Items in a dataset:
########################################
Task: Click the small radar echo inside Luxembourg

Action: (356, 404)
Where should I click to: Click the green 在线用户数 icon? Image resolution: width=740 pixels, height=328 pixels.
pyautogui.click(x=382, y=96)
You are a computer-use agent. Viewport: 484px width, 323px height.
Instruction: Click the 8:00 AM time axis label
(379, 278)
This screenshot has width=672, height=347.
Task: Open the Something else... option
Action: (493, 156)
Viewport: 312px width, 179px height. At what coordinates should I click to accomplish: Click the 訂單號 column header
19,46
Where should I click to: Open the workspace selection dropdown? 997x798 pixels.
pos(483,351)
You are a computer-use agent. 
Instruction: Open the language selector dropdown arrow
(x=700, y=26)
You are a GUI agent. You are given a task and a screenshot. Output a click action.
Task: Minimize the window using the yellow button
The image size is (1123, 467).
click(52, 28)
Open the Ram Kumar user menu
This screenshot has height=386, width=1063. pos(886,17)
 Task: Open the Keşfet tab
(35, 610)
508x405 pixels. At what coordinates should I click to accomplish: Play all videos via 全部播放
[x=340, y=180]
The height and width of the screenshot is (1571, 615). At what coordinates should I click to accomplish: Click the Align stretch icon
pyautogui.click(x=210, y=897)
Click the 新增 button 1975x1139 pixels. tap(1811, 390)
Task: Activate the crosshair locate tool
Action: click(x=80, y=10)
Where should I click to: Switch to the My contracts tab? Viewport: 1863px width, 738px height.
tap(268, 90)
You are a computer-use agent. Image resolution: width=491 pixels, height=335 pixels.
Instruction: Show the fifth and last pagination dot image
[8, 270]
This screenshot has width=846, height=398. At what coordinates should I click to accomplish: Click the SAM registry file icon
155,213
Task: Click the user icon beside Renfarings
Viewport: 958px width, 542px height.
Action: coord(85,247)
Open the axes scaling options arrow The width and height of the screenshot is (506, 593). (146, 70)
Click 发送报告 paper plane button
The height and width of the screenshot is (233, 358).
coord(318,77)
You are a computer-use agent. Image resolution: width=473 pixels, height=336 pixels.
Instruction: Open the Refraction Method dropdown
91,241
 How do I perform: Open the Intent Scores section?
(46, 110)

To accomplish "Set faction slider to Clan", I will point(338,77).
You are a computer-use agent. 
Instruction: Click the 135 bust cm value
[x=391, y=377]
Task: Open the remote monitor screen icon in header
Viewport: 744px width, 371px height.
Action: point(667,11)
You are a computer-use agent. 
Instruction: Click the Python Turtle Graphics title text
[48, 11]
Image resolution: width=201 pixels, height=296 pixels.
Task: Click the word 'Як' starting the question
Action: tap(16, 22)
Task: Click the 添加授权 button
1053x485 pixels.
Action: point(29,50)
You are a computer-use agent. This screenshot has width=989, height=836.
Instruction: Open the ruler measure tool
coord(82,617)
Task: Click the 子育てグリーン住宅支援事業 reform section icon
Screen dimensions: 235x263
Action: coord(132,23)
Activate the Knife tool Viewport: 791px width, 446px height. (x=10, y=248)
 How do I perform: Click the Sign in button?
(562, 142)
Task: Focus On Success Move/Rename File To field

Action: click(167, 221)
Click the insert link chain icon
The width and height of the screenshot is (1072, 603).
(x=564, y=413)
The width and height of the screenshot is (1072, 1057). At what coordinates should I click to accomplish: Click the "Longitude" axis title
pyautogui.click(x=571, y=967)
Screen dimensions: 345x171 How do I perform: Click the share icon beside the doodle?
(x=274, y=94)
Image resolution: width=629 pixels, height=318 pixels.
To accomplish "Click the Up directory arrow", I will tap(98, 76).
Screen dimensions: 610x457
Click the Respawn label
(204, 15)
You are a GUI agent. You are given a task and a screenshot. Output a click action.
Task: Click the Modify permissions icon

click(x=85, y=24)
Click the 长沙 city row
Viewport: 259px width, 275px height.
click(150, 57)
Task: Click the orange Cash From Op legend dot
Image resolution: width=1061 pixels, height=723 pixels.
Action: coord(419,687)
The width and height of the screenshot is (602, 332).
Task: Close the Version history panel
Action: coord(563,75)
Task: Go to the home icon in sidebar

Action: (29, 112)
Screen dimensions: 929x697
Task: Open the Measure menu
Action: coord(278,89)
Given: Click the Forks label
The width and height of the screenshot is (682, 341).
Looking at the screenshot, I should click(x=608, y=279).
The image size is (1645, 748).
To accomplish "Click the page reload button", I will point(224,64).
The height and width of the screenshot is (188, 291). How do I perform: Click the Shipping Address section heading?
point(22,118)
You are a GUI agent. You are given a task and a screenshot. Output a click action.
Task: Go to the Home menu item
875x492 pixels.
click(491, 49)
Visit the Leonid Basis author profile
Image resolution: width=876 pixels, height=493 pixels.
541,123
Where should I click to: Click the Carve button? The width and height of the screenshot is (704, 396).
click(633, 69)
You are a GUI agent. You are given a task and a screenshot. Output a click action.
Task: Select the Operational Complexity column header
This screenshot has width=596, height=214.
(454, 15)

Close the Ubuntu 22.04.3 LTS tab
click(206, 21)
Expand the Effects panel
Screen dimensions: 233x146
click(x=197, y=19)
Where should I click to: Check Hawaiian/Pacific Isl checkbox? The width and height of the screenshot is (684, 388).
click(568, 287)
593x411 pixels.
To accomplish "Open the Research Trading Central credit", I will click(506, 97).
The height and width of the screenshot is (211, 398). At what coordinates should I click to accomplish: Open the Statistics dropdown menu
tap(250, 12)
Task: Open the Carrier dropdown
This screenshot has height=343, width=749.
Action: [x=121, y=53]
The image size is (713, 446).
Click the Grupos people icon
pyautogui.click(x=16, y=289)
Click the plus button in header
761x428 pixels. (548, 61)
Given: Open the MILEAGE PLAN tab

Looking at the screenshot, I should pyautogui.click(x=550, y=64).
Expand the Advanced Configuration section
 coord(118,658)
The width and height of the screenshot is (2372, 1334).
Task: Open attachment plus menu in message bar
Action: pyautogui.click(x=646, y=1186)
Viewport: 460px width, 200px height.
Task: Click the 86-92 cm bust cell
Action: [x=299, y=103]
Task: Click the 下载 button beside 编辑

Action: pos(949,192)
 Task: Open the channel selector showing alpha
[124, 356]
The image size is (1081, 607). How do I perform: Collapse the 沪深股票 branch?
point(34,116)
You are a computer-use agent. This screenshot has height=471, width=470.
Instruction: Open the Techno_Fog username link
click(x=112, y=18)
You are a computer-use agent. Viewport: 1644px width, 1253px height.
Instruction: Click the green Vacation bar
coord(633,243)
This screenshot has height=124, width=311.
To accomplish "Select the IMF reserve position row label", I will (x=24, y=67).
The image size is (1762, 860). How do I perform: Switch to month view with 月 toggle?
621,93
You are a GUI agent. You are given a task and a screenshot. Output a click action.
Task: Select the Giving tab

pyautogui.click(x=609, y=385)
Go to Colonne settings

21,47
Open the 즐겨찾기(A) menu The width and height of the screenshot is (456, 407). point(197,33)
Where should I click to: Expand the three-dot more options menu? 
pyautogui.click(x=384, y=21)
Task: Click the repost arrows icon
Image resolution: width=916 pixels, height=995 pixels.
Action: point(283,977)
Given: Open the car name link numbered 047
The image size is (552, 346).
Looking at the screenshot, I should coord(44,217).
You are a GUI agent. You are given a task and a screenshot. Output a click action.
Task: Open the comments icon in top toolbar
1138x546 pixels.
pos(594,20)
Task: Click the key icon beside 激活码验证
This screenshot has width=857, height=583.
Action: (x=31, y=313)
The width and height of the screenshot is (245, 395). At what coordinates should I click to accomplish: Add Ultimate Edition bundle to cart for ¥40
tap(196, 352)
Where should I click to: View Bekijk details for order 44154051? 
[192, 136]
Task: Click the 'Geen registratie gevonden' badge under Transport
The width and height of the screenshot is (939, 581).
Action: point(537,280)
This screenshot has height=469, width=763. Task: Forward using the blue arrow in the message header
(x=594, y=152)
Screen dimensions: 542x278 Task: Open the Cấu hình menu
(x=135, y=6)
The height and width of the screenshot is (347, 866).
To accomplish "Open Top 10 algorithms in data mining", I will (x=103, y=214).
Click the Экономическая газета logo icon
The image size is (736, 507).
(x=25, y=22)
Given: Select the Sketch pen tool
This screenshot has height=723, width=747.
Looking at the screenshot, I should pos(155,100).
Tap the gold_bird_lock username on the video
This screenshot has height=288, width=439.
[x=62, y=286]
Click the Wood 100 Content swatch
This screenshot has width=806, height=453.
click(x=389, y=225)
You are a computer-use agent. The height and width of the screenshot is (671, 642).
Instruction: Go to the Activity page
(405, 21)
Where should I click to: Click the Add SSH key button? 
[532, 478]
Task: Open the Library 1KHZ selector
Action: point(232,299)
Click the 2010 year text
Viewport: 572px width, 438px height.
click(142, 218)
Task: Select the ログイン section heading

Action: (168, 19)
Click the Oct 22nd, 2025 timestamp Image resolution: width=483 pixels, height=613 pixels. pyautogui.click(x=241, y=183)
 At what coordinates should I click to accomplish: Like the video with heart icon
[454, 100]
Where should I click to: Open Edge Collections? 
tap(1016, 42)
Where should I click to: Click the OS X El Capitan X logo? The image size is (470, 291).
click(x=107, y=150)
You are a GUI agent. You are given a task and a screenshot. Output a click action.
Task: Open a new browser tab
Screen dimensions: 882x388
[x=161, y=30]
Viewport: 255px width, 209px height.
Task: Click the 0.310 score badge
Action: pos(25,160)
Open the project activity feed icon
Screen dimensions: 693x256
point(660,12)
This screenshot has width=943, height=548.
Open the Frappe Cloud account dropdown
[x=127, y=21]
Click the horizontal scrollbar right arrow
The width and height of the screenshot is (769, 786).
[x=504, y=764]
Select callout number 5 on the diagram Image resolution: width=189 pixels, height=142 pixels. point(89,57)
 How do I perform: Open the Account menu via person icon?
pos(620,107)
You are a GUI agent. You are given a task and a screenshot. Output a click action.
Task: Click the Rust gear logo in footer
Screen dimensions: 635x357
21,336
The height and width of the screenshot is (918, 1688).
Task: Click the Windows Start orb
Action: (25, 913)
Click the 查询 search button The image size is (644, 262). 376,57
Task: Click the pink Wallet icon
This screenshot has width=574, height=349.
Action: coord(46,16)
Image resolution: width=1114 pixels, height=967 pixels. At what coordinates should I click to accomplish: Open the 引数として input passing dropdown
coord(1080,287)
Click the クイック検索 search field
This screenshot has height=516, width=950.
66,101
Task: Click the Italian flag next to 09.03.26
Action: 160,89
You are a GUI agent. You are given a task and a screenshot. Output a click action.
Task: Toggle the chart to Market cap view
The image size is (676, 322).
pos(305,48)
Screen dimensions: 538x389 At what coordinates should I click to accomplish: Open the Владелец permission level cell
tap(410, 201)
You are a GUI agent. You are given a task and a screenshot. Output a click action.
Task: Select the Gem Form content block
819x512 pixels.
########################################
## Stated exercise
Please find each line in the items above that contains the word "Where", and copy every such line in full.

## Expected answer
Where should I click to: Click the green 在线用户数 icon? Image resolution: width=740 pixels, height=328 pixels.
Where should I click to: Open the workspace selection dropdown? 997x798 pixels.
Where should I click to: Switch to the My contracts tab? Viewport: 1863px width, 738px height.
Where should I click to: Click the Carve button? The width and height of the screenshot is (704, 396).
Where should I click to: Check Hawaiian/Pacific Isl checkbox? The width and height of the screenshot is (684, 388).
Where should I click to: Expand the three-dot more options menu? 
Where should I click to: View Bekijk details for order 44154051? 
Where should I click to: Click the Add SSH key button? 
Where should I click to: Open Edge Collections? 
Where should I click to: Click the OS X El Capitan X logo? The image size is (470, 291).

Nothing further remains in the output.